[Start of Supplied passage]
Bob, That is the one roller for a roller bearing. See how it's flat on symmetric sides and was just rubbing and not turning.
Actually that roller came from a very large bearing. :thumbsup:


----------



## Mr.C (Dec 20, 2009)

Sorry your right its one of the rollers that came out of the bearing.


----------



## MDShunk (Jan 7, 2007)

Maybe I'm not the brightest cat around, buy I'm missing something here. How does a failed bearing justify throwing out a motor? Replace the bearing and carry on.


----------



## Bob Badger (Apr 19, 2009)

John Valdes said:


> Bob, That is the one roller for a roller bearing. See how it's flat on symmetric sides and was just rubbing and not turning.
> Actually that roller came from a very large bearing. :thumbsup:


Yeah that was what I thought it was, but considering we were talking about motors 50 HP or less I could not fathom why he would post it. :huh:


----------



## micromind (Aug 11, 2007)

Just about anyone with reasonable mechanical experience can replace bearings in a motor. Especially the smaller ones that use sealed bearings. I can't even think of how many times I've done it, and taught others how easy it is.
[End of Supplied passage]
[Start of Data provided]
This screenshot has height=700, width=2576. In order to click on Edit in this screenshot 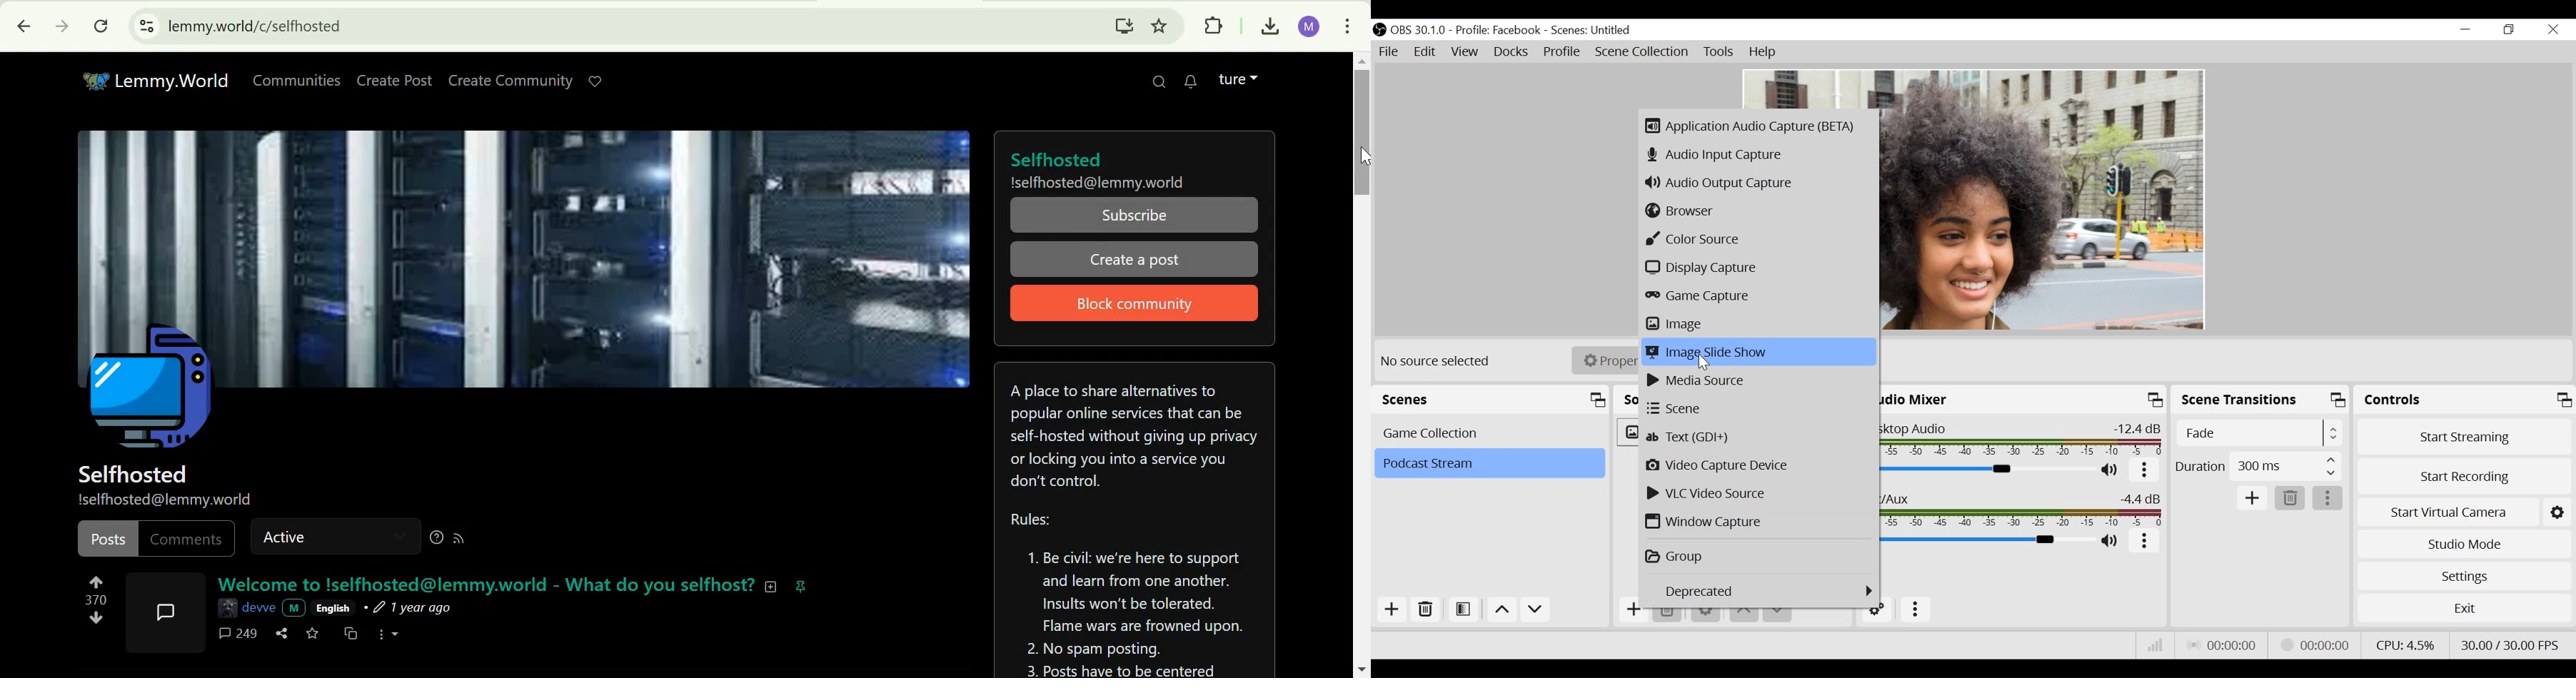, I will do `click(1426, 52)`.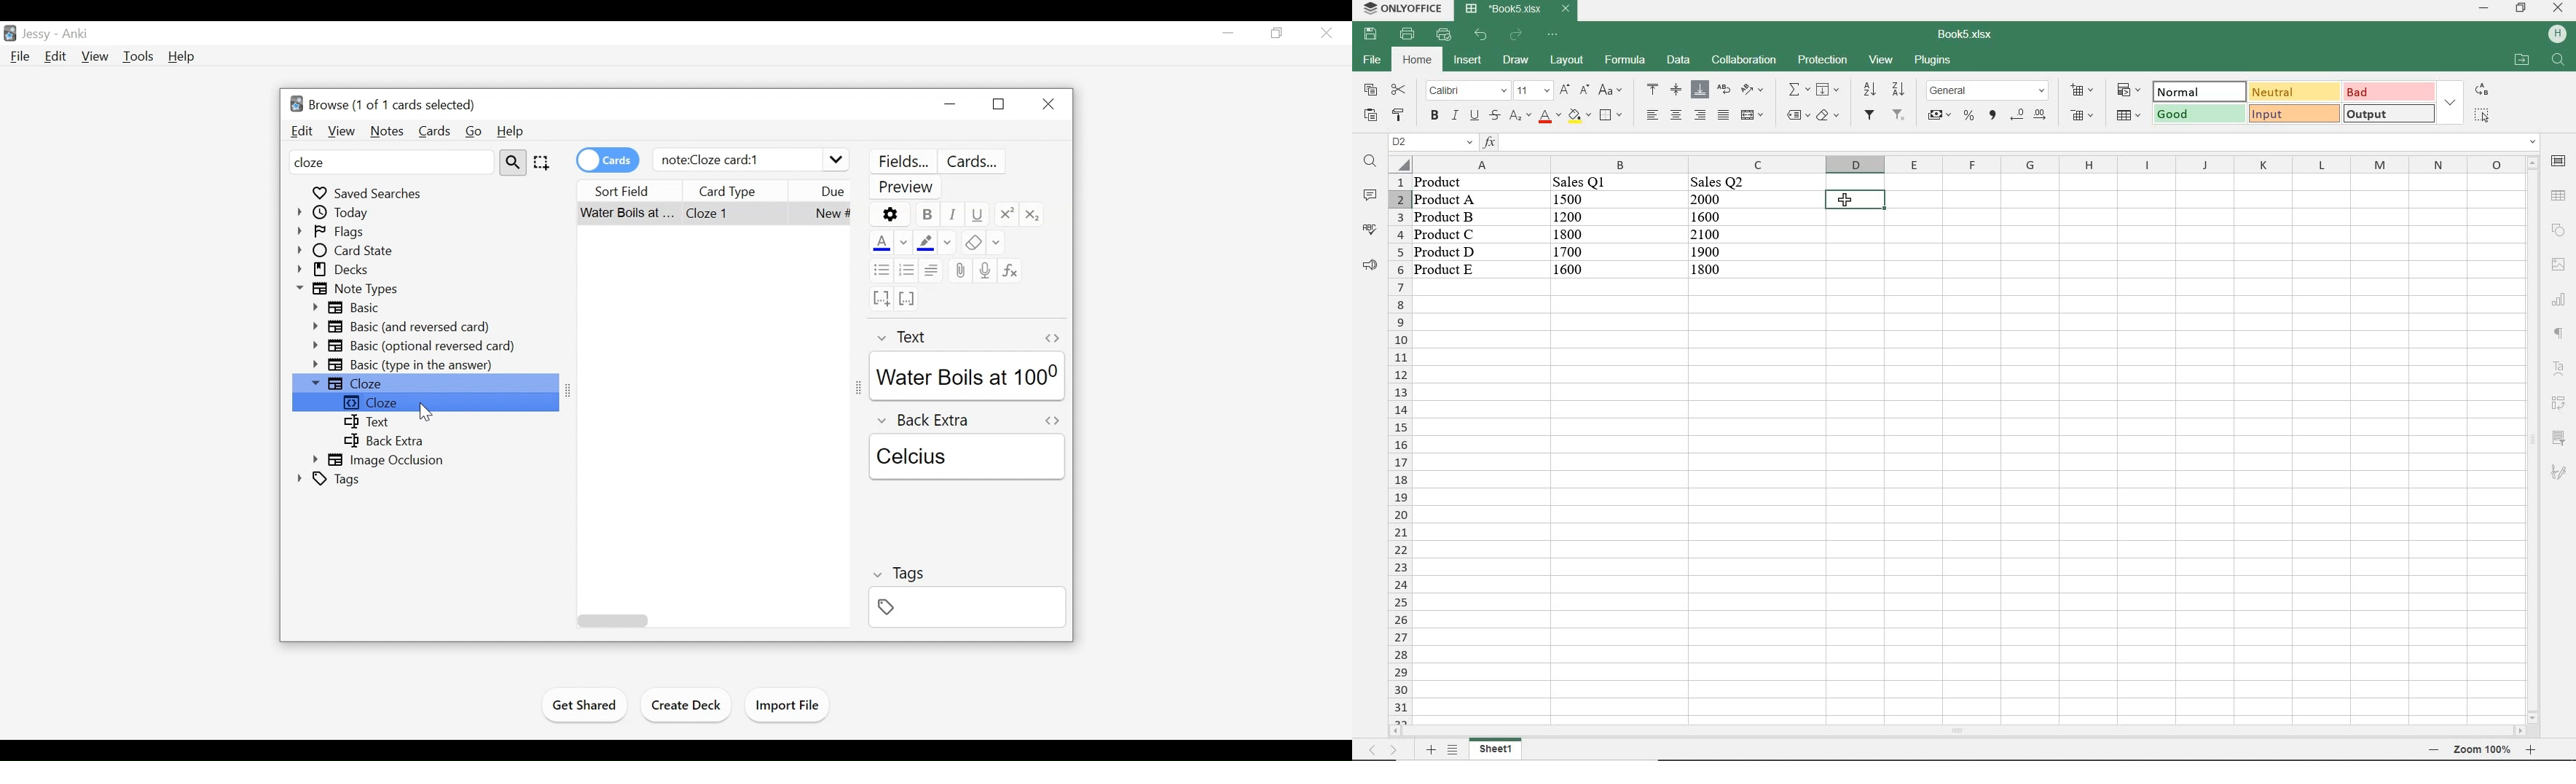 This screenshot has height=784, width=2576. What do you see at coordinates (1277, 34) in the screenshot?
I see `Restore` at bounding box center [1277, 34]. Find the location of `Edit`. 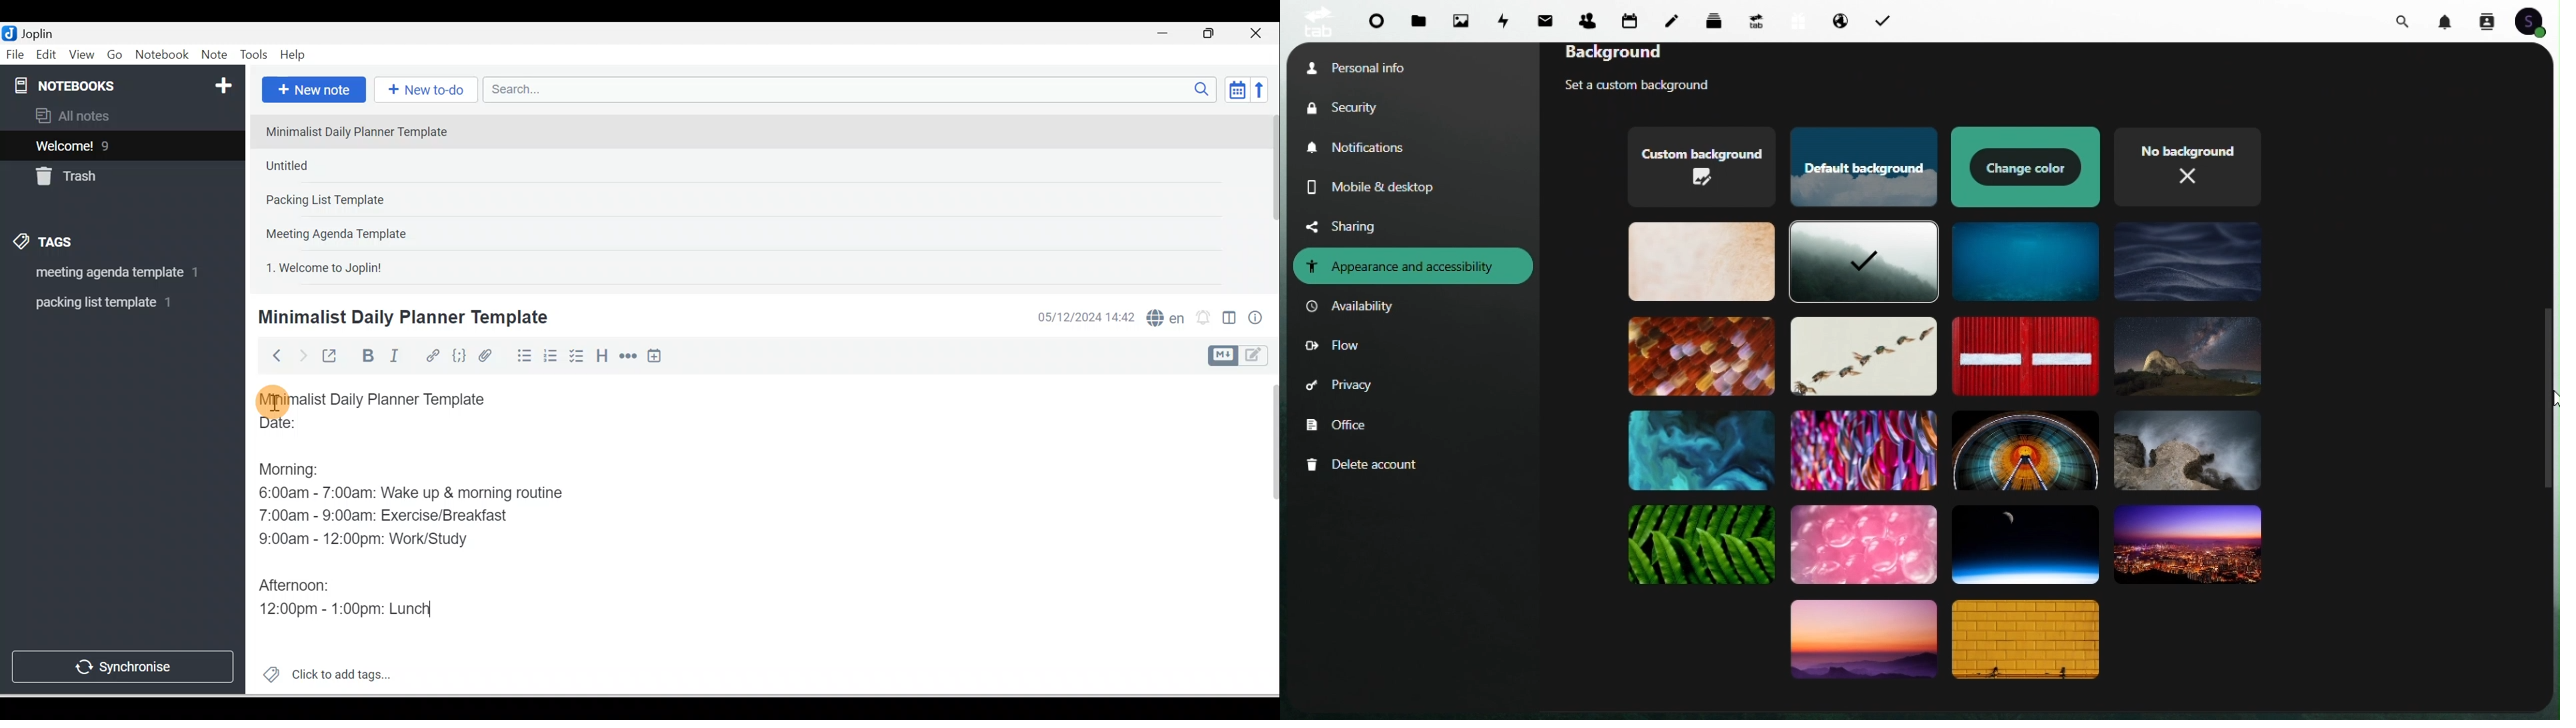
[End of Data provided]
• Written exercise 1:
In the motor-bearing thread, what size of motors does Bob Badger say they had been talking about?
• Written exercise 2:
Pick up the motor-bearing thread after its last sentence and carry it further.
The lines have nothing to do with this work.

• Expected answer 1:
Motors of 50 HP or less.

• Expected answer 2:
The extent of the bearing failure makes a difference though. If the races are damaged, it's not worth repairing. If the bearing has failed to the point that the rotor has hit the stator, there's no hope at all. 

I agree, around here 50HP is about the breaking point of rewind vs. replace. It wasn't all that long ago that it was 5 or 10HP. 

Rob

P.S. Vibration analysis can be a very useful tool to predict bearing replacement/failure; not just motors, but just about any rotating equipment.


----------



## Mr.C (Dec 20, 2009)

I agree that its seems wasteful to throw away a motor because it has bad bearings when they could easily be replaced, it's amazing how the industry has changed. We used to be producers of everything now even the few industries we have left are more like consumers. Bob I saw your pictures and recognize your fine craftmanship, I hope you did'nt take my post the wrong way for I was only trying to share the view from my vantage point in the industry I am in. I really enjoyed your post its like watching somebody restore a muscle car to all cherry, Nice Work!


----------



## Electric Al (Mar 13, 2010)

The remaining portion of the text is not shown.